You are viewing a plain text version of this content. The canonical link for it is here.
Posted to common-user@hadoop.apache.org by Norbert Burger <no...@gmail.com> on 2008/03/19 17:47:42 UTC

Hadoop streaming cacheArchive

I'm trying to use the cacheArchive command-line options with the
hadoop-0.15.3-streaming.jar.  I'm using the option as follows:

-cacheArchive hdfs://host:50001/user/root/lib.jar#lib

Unfortunately, my PERL scripts fail with an error consistent with not being
able to find the 'lib' directory (which, as I understand, should point back
to an extracted version of the lib.jar).

I know that the original JAR exists in HDFS, but I don't see any evidence of
lib.jar or a link called 'lib' inside my job.jar.  How can I troubleshoot
cacheArchive further?  Should the files/dirs specified via cacheArchive be
contained inside the job.jar?  If not, where should they be in HDFS?

Thanks for any help.

Norbert

Re: Hadoop streaming cacheArchive

Posted by Norbert Burger <no...@gmail.com>.
Amareshwari, thanks for your help.  This turned out to be user error (when
packaging my JAR, I inadvertently included a lib directory, so the libraries
actually existed in HDFS as ./lib/lib/perl..., when I was only expecting
./lib/perl...

Thanks again,
Norbert

On Thu, Mar 20, 2008 at 3:03 AM, Amareshwari Sriramadasu <
amarsri@yahoo-inc.com> wrote:

> Norbert Burger wrote:
> > I'm trying to use the cacheArchive command-line options with the
> > hadoop-0.15.3-streaming.jar.  I'm using the option as follows:
> >
> > -cacheArchive hdfs://host:50001/user/root/lib.jar#lib
> >
> > Unfortunately, my PERL scripts fail with an error consistent with not
> being
> > able to find the 'lib' directory (which, as I understand, should point
> back
> > to an extracted version of the lib.jar).
> >
> >
> Here, lib is created as a symlink in task's working directory. It will
> have the jar file and extracted version of jar file.
> Where are your PERL scripts searching for the lib?

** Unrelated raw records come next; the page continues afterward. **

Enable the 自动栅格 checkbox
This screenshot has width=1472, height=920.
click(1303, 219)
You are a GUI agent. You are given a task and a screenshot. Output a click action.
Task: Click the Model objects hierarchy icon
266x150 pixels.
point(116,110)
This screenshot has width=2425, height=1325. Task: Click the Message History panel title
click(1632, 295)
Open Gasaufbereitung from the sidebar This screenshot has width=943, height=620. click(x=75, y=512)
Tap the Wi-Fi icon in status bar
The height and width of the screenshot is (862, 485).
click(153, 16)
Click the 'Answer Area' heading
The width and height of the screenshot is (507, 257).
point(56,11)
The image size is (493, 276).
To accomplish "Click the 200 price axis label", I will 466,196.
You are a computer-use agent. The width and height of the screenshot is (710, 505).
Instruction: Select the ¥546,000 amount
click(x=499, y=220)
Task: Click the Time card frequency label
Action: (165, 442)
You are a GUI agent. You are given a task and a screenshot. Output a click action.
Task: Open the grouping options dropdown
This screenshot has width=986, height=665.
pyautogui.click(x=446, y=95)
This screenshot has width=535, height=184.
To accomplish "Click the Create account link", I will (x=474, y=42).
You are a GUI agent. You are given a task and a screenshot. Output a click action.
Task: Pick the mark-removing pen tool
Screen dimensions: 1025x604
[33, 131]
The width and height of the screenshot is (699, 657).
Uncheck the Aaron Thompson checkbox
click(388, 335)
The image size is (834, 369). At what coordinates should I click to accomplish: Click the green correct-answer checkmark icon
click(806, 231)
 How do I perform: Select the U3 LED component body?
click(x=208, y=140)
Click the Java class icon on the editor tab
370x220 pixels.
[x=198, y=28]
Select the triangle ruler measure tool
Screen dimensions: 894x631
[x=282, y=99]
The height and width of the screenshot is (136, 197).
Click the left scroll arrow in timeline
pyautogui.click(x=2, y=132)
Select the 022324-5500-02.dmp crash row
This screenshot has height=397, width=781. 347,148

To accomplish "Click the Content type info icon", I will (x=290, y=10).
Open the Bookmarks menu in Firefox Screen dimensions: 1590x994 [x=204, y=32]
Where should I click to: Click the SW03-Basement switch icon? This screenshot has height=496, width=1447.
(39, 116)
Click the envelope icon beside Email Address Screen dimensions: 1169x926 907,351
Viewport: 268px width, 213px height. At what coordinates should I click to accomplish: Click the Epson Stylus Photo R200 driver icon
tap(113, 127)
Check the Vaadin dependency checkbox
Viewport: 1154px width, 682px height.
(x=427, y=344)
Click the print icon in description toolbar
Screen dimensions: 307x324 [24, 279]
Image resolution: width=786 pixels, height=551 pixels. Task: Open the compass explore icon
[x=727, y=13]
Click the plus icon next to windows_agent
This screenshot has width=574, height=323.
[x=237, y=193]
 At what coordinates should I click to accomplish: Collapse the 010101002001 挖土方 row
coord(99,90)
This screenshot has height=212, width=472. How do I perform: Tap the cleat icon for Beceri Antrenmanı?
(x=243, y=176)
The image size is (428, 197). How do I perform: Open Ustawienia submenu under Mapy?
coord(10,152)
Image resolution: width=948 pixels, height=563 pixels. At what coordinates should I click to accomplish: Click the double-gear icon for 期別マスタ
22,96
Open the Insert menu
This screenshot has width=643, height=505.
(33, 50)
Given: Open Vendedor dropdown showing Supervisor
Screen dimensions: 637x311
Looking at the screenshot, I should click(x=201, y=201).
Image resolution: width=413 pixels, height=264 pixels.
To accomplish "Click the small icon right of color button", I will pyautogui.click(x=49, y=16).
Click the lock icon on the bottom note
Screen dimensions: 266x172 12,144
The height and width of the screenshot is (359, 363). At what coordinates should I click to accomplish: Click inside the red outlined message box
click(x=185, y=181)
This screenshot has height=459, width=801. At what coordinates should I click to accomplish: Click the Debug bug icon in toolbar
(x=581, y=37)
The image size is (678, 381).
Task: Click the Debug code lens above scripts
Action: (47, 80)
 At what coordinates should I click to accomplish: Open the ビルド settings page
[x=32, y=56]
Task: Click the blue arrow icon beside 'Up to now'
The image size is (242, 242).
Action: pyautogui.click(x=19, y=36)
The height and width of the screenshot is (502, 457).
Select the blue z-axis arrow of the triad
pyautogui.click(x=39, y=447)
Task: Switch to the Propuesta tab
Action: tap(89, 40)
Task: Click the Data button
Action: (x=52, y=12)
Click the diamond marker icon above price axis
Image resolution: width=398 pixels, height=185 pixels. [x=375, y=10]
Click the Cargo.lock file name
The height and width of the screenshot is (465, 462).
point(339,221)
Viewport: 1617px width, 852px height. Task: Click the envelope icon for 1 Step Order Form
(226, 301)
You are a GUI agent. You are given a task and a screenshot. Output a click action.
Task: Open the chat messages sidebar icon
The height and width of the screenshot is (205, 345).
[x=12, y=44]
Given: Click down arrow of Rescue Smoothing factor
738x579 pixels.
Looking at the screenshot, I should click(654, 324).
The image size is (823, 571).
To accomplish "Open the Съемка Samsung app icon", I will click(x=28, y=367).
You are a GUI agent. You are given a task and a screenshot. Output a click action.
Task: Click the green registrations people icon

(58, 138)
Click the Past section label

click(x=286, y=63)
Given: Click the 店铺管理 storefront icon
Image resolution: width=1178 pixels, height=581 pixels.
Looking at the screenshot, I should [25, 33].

Is '.' included in
> your classpath.
> Otherwise you can use "mapred.job.classpath.archives" config item, this
> adds the files to the classpath and also to the distributed cache
> you can use
>   -jobconf
> "mapred.job.classpath.archives=hdfs://host:50001/user/root/lib.jar#lib"
> > I know that the original JAR exists in HDFS, but I don't see any
> evidence of
> > lib.jar or a link called 'lib' inside my job.jar.
> link 'lib' will not be part of job.jar, but it will be distributed on
> all the nodes during task launch and task's current working directory
> will have the link 'lib' to the jar on cache.
> > How can I troubleshoot
> > cacheArchive further?  Should the files/dirs specified via cacheArchive
> be
> > contained inside the job.jar?  If not, where should they be in HDFS?
> >
> >
> They can be anywhere on HDFS. You need give the complete path to add it
> to the cache.
> > Thanks for any help.
> >
> > Norbert
> >
> >
>
>

Re: Hadoop streaming cacheArchive

Posted by Amareshwari Sriramadasu <am...@yahoo-inc.com>.
Norbert Burger wrote:
> I'm trying to use the cacheArchive command-line options with the
> hadoop-0.15.3-streaming.jar.  I'm using the option as follows:
>
> -cacheArchive hdfs://host:50001/user/root/lib.jar#lib
>
> Unfortunately, my PERL scripts fail with an error consistent with not being
> able to find the 'lib' directory (which, as I understand, should point back
> to an extracted version of the lib.jar).
>
>   
Here, lib is created as a symlink in task's working directory. It will 
have the jar file and extracted version of jar file.
Where are your PERL scripts searching for the lib? Is '.' included in 
your classpath.
Otherwise you can use "mapred.job.classpath.archives" config item, this 
adds the files to the classpath and also to the distributed cache
you can use
   -jobconf 
"mapred.job.classpath.archives=hdfs://host:50001/user/root/lib.jar#lib"
> I know that the original JAR exists in HDFS, but I don't see any evidence of
> lib.jar or a link called 'lib' inside my job.jar.  
link 'lib' will not be part of job.jar, but it will be distributed on 
all the nodes during task launch and task's current working directory 
will have the link 'lib' to the jar on cache.
> How can I troubleshoot
> cacheArchive further?  Should the files/dirs specified via cacheArchive be
> contained inside the job.jar?  If not, where should they be in HDFS?
>
>   
They can be anywhere on HDFS. You need give the complete path to add it 
to the cache.
> Thanks for any help.
>
> Norbert
>
>